Na verdade o apelido do Zé deveria estar relacionado a outras características suas, não ao seu andar. Por exemplo, à sua inteligência. Não à toa ele era um dos escolhidos do patrão para mexer nos seus carros, inclusive para auxiliá-lo na construção de máquinas super estranhas, como por exemplo um “jipão” com motor de picadeira que teve os chassis emendados e a cabine totalmente refeita dentro da Santa Rosa Máquinas. Segundo o Zé, o pior não foi trabalhar no estranho veículo, mas testá-lo nas ruas da cidade, visto que o tal carro não desenvolvia velocidade e, no trajeto de teste, estava a delegacia de polícia. O Zé tremeu nas bases ao se tornar motorista daquela “picadeira ambulante”, mas o patrão mandava...

**Material coletado:**
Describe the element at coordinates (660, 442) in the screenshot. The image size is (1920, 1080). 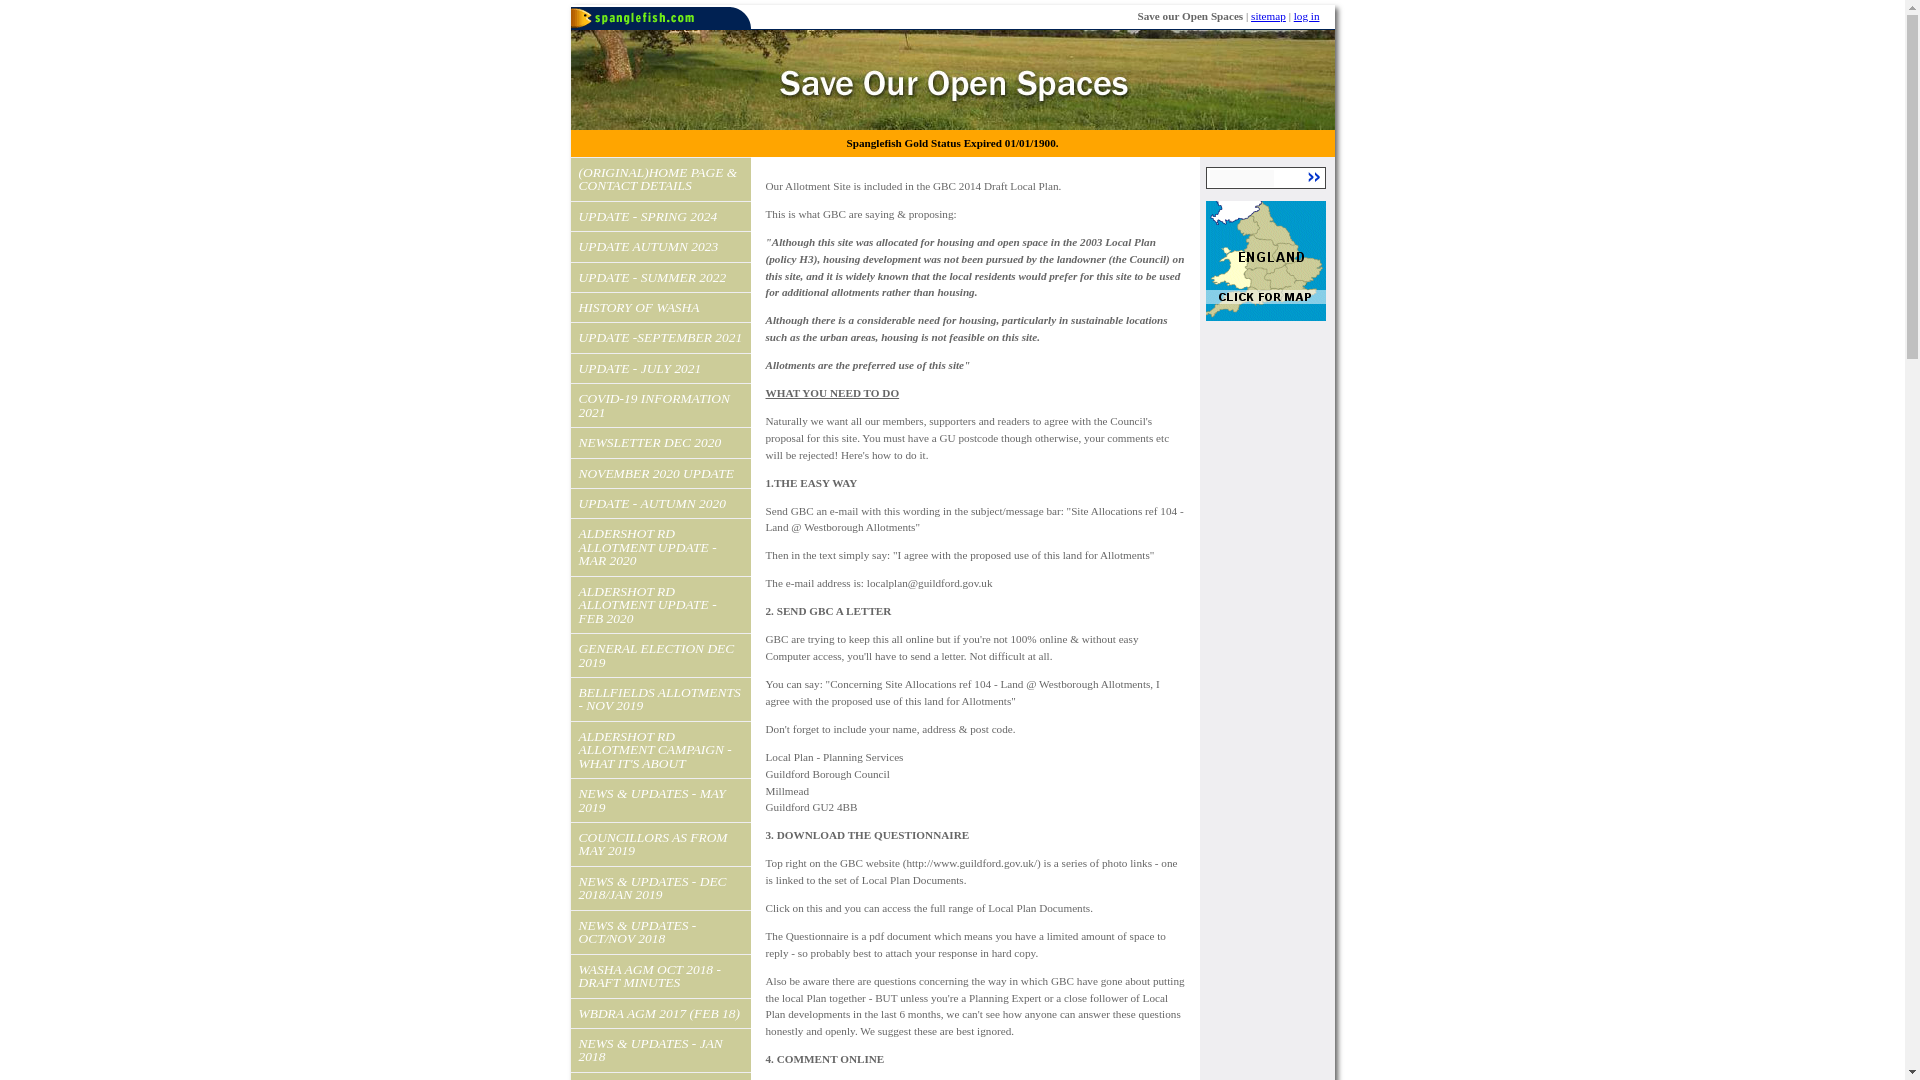
I see `NEWSLETTER DEC 2020` at that location.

**Sobre a tarefa:**
Segundo o texto de origem, o que ficava no trajeto de teste do estranho veículo?

**Resposta correta:**
A delegacia de polícia.